The lack of affordable housing forces Omaha’s poorest residents to accept insecure living conditions. But when it comes to holding landlords accountable, the city often has too few tools until problems escalate and demolition of entire buildings becomes the only option. Some high-profile examples include Yale Park Apartments in 2018, Flora Apartments in early 2022, and the recent Legacy Crossing in December 2022. Nonprofits that ultimately respond to the emergency by raising money and finding housing say this model cannot continue.

“We need to start holding people by the legs so that in this way… [so we don’t] “I see violations going on for five years and then all of a sudden someone says we’re shutting down and we’re going to ask everyone to move in 24 hours,” said Mike Honerak, CEO of Together.

The most common tool to enforce city code is the $125 inspection fee. But for some this is not convincing. David Carney, a local activist, posted emails on Twitter claiming that property owners for Legacy Crossing would rather pay inspection fees than fix violations.

The city recently launched a register of landlords, obtaining a list of all properties for rent and checking them once every ten years. Properties with violations must go through two years of clean inspections before returning to a ten-year schedule, Dave Fanslau, director of urban planning, said in a press release. Omaha Chief Housing Inspector Scott Lane did not respond to a request for comment.

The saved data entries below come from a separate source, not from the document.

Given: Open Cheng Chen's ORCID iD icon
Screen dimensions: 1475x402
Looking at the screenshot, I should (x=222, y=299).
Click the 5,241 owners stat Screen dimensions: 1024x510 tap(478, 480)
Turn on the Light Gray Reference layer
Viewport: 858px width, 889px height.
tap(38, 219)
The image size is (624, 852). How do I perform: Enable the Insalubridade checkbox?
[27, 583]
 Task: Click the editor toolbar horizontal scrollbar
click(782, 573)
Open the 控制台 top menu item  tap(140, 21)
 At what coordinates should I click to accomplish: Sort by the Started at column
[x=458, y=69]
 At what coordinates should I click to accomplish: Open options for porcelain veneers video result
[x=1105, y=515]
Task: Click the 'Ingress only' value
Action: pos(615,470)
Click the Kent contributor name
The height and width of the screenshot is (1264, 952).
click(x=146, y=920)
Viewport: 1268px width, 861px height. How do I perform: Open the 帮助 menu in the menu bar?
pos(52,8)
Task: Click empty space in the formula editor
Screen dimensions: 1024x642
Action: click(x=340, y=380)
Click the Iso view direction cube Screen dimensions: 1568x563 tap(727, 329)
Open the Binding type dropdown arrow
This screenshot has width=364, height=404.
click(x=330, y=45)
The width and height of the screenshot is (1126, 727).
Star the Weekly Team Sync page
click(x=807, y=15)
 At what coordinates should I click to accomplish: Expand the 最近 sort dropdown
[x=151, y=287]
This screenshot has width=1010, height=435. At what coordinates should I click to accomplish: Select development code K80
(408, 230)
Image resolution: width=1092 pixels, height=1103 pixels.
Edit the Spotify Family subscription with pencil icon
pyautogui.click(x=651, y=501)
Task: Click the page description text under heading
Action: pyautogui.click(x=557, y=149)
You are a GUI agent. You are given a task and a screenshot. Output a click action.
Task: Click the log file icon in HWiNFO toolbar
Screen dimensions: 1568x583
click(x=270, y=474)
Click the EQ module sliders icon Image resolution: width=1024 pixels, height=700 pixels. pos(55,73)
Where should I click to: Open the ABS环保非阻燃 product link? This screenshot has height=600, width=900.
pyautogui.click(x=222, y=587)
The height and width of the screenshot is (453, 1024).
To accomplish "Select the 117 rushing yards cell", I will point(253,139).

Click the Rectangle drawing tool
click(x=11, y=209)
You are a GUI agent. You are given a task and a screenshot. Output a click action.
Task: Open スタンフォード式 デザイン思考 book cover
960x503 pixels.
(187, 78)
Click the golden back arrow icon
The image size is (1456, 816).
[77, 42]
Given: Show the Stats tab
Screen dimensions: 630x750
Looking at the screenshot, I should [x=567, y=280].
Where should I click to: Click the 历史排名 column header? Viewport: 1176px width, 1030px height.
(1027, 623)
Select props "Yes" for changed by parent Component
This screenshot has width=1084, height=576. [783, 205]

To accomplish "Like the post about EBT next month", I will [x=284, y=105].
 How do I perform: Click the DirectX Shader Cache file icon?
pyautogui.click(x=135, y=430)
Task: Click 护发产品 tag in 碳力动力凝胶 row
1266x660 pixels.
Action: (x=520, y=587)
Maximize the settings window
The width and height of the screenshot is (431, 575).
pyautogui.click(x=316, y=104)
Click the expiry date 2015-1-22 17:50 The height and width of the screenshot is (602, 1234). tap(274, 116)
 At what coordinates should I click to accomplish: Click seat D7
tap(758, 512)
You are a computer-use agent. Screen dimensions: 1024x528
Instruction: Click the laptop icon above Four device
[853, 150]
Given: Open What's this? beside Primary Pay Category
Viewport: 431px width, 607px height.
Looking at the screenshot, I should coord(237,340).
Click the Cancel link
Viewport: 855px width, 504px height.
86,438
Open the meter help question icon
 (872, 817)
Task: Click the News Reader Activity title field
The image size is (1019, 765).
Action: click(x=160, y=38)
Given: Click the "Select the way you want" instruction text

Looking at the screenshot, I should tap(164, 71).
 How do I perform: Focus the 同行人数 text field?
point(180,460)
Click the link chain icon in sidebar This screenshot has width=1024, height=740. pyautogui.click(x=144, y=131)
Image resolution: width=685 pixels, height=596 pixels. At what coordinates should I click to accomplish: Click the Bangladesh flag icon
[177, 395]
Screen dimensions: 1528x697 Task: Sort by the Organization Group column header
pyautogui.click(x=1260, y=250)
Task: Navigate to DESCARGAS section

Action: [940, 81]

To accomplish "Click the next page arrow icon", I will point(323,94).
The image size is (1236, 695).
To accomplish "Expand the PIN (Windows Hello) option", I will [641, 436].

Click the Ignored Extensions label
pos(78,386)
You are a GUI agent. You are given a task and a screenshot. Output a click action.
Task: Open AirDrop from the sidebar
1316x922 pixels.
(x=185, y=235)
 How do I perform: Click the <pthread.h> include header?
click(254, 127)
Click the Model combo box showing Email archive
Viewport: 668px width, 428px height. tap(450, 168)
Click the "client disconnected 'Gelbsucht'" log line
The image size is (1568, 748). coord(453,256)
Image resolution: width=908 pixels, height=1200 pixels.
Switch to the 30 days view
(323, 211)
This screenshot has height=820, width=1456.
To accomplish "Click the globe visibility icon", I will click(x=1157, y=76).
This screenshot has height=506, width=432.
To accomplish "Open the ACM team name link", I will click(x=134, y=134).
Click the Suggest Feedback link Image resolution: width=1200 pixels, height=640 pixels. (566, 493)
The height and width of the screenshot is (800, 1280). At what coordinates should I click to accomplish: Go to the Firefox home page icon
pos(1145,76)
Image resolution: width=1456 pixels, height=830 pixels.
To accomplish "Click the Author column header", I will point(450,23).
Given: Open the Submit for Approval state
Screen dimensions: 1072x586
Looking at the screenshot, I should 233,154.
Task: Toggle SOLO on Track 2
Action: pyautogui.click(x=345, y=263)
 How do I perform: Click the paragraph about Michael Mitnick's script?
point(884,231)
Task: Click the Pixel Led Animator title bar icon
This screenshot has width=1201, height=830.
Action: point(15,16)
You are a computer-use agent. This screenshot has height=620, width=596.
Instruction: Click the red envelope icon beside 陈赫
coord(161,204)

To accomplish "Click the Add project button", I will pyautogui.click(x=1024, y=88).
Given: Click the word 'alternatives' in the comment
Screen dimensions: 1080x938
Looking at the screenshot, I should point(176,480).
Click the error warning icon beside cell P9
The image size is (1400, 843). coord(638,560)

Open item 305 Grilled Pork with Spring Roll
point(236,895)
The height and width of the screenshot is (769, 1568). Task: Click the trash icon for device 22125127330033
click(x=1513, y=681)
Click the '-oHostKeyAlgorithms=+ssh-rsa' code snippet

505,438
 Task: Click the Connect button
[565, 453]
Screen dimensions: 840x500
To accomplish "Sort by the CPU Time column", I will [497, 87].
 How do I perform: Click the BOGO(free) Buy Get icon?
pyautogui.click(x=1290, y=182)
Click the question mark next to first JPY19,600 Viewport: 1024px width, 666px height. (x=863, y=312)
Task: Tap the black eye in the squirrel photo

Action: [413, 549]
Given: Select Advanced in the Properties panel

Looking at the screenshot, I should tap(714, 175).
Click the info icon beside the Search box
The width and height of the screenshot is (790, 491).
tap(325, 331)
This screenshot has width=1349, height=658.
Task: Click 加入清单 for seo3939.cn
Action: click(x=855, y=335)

Murray said that while the registry is helping, especially in educating the community about tenants’ rights and how to report code violations, accountability needs to be strengthened.

“Education is great, but if you don’t have enforcement action in place to hold the landlord accountable, the landlord will get away with not correcting code violations or not responding to complaints filed by tenants,” Murray said. “Because they know that there are 100 more people sitting there who are ready to live in such conditions and pay for it, because it is better than living in a car.”

The urgency of the decision is highlighted by the lack of affordable housing in Omaha.

To meet the demand for affordable housing over the next two decades, Omaha will need $17.4 billion to produce 80,000 to 100,000 new apartments, according to a study by the Omaha Community Foundation. Much of the current stock is also in need of investment. Of the 325,000 calls received on the 211 hotline, 72% are related to rent and/or utilities, according to the United Way of the Midlands.

As buildings fall into disrepair, there is an increased need for non-profit organizations to raise money to provide housing and food for people. If nothing changes, they will be left wondering when the next mass condemnation will be – the next time they are forced to collect money, move furniture, check people into hotels and try to restore order in a chaotic situation.

“This is not an immediate decision,” Murray said. “You take people out of their accommodation and put them in hotels, it takes months to put people in… you have [some] people with criminal offenses, evictions, low incomes, etc. These people are harder to accommodate, so more resources are needed.